Some economists are theorizing that the multiplier effect from reduced economic activity is actually much higher under current economic conditions, and these new numbers tend to support that theory.

The GDP growth rates above are the EU’s own predictions. As such, when we apply the Second Law of the Eurocrisis, we can say with certainty that the numbers will be worse in the end.

The EU predicts that it will stay out of recession, but I do not believe that is likely. Assuming the same amount of bias in the predictions again, 1.4 to the downside, euro zone GDP will decrease by -1.8% in 2013.

When the core countries enter recessionary territory, any of the remaining political support for periphery bailouts will dissipate quickly.
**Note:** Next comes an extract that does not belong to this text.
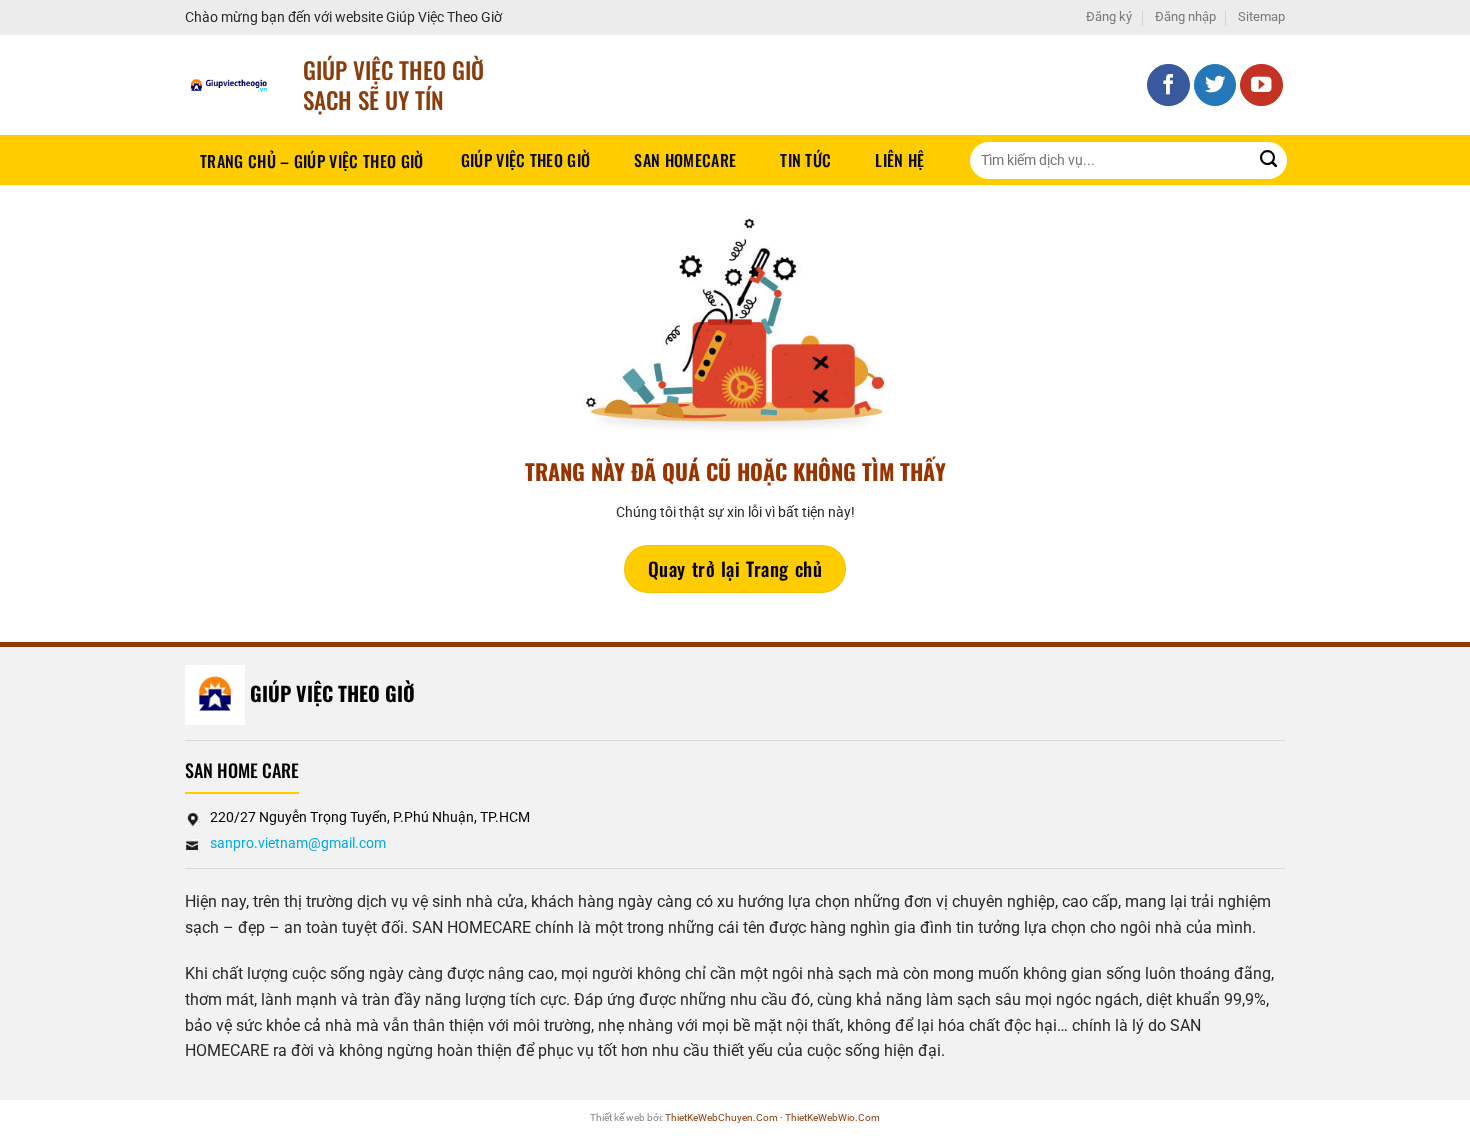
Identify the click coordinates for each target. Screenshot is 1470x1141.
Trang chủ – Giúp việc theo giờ (312, 161)
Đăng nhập (1185, 16)
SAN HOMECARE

To this point, the ECB has been able to hold the eurozone together using monetary policy, but no amount of money printing will be able to stabilize PIIGS debt and the over-leveraged banks once the recession starts.

This crisis will come to a head sometime in 2013. Sorry, Angela.


View chart here:

Nobody For President's picture

Good stuff Dare, had to add your blog to the already too-long list. I knew the EU economists were smokin' good stuff - didn't realize how good. Noteworthy is the huge miss on Greece, and they are, as you mentioned, probably still under estimating the crunch. 

Could you provide reference(s) to the multiplier effect comment? It makes intuituve sense to me, would be interested in the detailed analysis of why this is probably happening.